53 I note that in ‘On Dialethism’, Australasian Journal of Philosophy 74 (1996), 153–161, L. Goodship has argued that the biconditional of the T-schema should itself be interpreted materially. (This does not mean that the language cannot contain a detachable conditional; just that this conditional is not used for the Schema.) This has some plausibility. The T-schema can be thought of as expressing no more than the claim that its two sides have the same truth value (both true or both false). And this is exactly what the material biconditional expresses. One of the virtues of this approach is that it provides a very simple solution to the Curry paradox, since MP fails for ⊃. (Contraction holds.) A natural objection to the proposal is that it renders the T-schema impotent, since we can never get from one side of it to the other. In particular, the truth predicate cannot be used to make blind endorsements. The objection may not be as telling as it appears, however, since material detachment is still a valid default inference (see IC 8.5, and ch. 16). (The liar paradox, etc., are still forthcoming unconditionally.)
54 See G. Priest, ‘What's so Bad about Contradictions?’, ch. 1 of Priest, G., Beall, JC, and Armour-Garb, B. (eds.), The Law of Non-Contradiction: New Philosophical Essays (Oxford: Oxford University Press, 2006)CrossRefGoogle Scholar, and the debate in many of the papers in that volume.
55 An interesting question is to what extent the consistent paracomplete theory of Brady, R., Universal Logic (Stanford, CA: CSLI Publications, 2006)Google Scholar, based on a relevant conditional, fares any better. The account is not subject to the last three objections, but it is subject to the others.
56 This locates Field's account in the more general discussion of DTBL, 7.5.
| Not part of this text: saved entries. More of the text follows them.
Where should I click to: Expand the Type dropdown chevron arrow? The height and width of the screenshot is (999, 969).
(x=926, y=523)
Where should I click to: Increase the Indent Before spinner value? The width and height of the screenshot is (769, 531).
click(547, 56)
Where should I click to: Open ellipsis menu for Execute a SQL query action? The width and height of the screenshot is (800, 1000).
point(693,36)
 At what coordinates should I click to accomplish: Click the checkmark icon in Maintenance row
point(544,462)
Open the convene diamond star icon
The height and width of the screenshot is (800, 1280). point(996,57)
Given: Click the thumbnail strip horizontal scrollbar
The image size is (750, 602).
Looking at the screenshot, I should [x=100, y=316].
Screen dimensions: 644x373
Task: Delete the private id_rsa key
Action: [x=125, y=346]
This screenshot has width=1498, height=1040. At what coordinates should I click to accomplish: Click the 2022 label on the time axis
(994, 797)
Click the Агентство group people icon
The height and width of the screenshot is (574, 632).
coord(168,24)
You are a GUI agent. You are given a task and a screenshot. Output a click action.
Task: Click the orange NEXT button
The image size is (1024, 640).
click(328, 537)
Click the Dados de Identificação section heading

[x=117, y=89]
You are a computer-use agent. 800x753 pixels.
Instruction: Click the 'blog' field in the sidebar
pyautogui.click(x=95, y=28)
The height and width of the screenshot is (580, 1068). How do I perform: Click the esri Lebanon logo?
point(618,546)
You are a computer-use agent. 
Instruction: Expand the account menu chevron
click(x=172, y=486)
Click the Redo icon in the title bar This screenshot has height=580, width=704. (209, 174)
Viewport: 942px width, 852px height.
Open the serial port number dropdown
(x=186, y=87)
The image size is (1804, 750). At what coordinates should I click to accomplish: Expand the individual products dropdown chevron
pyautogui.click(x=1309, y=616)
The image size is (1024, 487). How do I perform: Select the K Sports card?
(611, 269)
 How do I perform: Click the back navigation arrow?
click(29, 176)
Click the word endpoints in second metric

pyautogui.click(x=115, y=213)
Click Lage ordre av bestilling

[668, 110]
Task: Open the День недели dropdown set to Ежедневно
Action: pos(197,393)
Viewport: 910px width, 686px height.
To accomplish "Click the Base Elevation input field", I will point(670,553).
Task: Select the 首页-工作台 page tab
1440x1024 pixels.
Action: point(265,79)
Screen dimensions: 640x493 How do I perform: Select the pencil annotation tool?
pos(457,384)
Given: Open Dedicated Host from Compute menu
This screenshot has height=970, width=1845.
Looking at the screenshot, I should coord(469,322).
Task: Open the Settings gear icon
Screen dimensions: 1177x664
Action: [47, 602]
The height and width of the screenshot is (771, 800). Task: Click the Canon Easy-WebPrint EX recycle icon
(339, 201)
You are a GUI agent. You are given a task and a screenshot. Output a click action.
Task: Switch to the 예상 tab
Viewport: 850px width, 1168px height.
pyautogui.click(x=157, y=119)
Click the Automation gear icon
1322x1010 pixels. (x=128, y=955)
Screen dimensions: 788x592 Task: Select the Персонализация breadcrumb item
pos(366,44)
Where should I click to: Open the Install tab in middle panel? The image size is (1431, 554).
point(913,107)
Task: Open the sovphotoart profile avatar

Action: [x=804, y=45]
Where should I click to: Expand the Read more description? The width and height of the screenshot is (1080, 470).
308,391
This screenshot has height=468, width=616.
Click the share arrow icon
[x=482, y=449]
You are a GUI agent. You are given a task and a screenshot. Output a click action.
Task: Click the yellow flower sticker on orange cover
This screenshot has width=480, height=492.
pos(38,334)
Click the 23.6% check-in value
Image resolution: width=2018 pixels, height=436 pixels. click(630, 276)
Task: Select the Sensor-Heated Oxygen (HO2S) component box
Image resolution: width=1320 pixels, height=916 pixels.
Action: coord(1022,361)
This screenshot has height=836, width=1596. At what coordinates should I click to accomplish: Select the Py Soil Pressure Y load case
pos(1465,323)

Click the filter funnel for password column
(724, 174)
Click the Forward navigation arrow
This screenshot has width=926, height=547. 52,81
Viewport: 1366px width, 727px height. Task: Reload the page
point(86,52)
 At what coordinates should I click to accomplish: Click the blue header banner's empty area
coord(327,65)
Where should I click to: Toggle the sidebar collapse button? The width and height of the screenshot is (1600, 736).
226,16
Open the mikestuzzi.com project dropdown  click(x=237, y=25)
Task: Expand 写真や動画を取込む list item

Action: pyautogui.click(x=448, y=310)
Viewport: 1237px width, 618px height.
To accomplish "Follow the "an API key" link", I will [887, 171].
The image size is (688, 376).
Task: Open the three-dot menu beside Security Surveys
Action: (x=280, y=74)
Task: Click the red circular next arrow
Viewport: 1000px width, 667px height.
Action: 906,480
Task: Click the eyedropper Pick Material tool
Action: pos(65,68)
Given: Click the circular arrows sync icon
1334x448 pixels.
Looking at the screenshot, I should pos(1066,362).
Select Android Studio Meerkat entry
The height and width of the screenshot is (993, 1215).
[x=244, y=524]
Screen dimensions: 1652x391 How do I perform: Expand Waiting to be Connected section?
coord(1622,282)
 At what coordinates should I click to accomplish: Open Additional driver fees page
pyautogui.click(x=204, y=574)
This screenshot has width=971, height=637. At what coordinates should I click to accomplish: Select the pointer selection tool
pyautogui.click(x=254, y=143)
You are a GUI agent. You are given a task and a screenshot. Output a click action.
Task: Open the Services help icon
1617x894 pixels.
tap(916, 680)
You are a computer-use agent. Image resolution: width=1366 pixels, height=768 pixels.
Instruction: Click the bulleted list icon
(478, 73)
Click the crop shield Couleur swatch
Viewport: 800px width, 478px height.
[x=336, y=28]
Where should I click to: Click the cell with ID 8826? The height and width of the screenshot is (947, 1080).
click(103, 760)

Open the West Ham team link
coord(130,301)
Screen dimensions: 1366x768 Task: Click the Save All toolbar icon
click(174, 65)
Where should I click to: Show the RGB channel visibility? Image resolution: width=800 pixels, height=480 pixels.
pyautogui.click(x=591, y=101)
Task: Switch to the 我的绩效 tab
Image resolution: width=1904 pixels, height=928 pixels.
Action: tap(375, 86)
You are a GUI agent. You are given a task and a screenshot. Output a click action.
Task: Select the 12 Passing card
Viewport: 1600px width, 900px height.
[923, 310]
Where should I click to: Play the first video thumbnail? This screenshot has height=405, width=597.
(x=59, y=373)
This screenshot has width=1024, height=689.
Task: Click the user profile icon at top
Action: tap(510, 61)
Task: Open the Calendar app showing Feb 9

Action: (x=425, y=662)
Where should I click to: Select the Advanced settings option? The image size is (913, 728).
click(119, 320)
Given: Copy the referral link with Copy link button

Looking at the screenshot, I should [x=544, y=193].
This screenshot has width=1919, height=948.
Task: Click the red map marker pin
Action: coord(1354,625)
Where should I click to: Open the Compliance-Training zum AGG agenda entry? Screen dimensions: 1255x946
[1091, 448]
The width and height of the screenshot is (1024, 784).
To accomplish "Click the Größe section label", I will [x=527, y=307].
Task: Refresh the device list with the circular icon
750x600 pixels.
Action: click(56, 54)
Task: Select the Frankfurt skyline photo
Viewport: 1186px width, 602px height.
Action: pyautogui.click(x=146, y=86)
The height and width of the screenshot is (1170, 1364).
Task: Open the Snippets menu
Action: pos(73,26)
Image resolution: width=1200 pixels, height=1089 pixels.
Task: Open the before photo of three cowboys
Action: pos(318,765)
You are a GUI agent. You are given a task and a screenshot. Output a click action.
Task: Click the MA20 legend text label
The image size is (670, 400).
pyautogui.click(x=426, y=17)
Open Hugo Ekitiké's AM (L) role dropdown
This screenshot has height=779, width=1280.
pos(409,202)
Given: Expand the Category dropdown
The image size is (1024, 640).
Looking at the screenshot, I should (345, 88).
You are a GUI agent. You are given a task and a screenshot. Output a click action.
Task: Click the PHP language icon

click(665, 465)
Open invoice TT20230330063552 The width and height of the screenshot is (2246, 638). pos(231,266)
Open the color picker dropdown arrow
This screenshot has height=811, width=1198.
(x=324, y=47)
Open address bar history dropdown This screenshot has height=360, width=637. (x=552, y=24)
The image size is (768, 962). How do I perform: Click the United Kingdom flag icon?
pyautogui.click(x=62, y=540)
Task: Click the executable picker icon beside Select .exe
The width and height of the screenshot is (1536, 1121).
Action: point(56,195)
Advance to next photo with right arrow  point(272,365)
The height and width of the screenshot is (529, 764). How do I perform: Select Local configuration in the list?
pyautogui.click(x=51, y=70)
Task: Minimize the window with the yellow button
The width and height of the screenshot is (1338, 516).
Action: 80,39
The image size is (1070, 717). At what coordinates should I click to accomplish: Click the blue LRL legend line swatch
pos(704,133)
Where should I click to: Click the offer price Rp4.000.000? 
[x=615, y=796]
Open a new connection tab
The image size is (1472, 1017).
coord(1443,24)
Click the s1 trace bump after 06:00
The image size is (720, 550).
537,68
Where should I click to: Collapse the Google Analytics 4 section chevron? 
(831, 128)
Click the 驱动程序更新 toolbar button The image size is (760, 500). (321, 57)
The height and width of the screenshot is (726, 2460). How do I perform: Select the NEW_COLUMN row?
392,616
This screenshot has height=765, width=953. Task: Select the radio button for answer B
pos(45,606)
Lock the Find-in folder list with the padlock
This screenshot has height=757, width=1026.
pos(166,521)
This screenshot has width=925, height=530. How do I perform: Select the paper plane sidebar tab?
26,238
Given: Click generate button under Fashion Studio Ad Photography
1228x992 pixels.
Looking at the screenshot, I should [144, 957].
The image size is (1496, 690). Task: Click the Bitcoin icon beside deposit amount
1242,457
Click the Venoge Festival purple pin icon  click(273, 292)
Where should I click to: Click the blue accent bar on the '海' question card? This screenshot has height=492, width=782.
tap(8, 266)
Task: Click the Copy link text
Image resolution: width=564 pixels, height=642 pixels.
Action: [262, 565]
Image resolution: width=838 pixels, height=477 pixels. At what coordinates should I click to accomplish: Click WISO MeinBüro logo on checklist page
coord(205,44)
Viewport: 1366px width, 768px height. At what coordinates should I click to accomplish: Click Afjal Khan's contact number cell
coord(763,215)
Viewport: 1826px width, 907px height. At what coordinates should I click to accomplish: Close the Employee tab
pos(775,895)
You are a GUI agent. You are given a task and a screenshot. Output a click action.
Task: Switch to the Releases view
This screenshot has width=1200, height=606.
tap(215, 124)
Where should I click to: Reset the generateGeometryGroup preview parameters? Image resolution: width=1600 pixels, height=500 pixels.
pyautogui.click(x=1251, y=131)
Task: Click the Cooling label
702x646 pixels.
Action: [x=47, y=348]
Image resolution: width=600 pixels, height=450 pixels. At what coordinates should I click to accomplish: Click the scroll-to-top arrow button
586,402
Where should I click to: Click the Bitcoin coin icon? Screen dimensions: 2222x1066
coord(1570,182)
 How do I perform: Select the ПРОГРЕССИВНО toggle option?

57 This essay is based on a series of seminars given at the University of St Andrews in December 2008. Thanks go to the participants of the seminar for their thoughtful comments and criticisms, and especially to Ole Hjortland, Stephen Read, Stewart Shapiro, Crispin Wright, and Elia Zardini. Thanks also go to JC Beall and Stephen Read for written comments on an earlier draft. Especial thanks go to Hartry Field himself for extended email discussions on a number of matters dealt with here – and for many other fun discussions over the years and bottles of wine.